A Generic Cover Letter Leads to a Generic Result


© Written By Jimmy Sweeney
President of CareerJimmy and Author of the new,
"Amazing Cover Letter Creator"


Generic cover letters read just like boring form letters.

To land more job interviews, personalization is the key to your cover letters, and using a generic cover letter is a big mistake!

Wouldn't it be nice if there were a generic cover letter that was guaranteed to work every time? A letter that, with an address and name change, could go out to each and every potential employer and be sure to land the job interview. Though such a letter would mean the end for cover letter writing professionals like myself, it would almost be worth it because of all the joy it would bring frustrated job searchers worldwide.

Unfortunately, this generic cover letter does not exist. You see, unlike generic drugs, which are chemically identical to name brand drugs but without the added marketing cost of the branded versions, generic letters are completely different from their personalized counterparts.

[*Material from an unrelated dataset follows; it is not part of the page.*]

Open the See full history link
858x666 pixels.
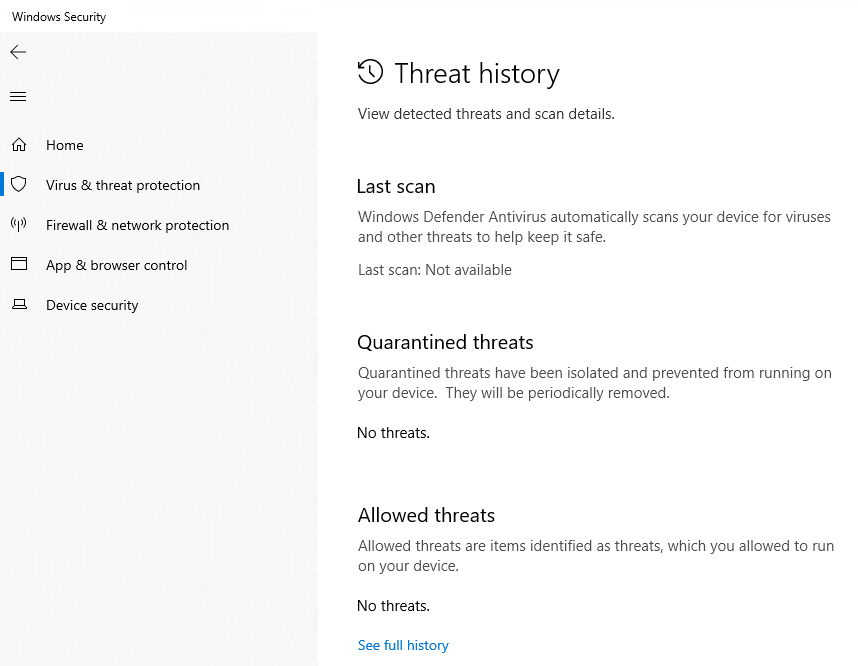coord(403,646)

They look different, they "feel" different, they have generic information and --- this is the most important fact, they fail to deliver the desired result.

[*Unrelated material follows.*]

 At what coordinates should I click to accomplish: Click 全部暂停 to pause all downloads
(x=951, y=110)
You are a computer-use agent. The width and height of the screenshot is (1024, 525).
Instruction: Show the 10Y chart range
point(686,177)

Generic Cover Letters Leave Out "The Meat."

Specifically, a generic cover letter simply doesn't have the same interview-landing and job-getting potency a personalized cover letter contains. To use the pharmaceutical analogy again, generic cover letters are those little pink baby aspirins -- while finely-crafted, individually-composed cover letters are the mega-strong painkillers.

There's no getting around the fact: Whenever an employer puts an ad in the paper or post an opening on a job site, they are immediately swamped with cover letters and resumes. So YOUR cover letter, to have any chance of being noticed at all, has to sparkle and shine. What's more, it has to do that immediately. Because to get through the stack of cover letters on his or her desk, the hiring manager is going to give it a second or two before tossing it in the "possible interview" or "positive trash" pile.

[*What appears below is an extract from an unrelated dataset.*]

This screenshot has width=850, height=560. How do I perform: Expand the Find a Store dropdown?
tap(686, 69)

A generic cover letter, filled with over-used, played out, non-specific (this is what GENERIC means, by the way) phrases is not going to sparkle and shine and demonstrate why YOU and YOU ALONE are the best candidate to help the hiring manager meet his or her company goals. Only letters which are custom-tailored by you, about you and for the specific job opening can accomplish that task. Luckily, writing these letters is not as intimidating as you might think. All it takes is the willingness to learn, and to seek the advice of experts in writing these clear, specific, attention-grabbing letters. Once you learn how, you'll never be tempted to look for that mythical, guaranteed-to-work generic cover letter again.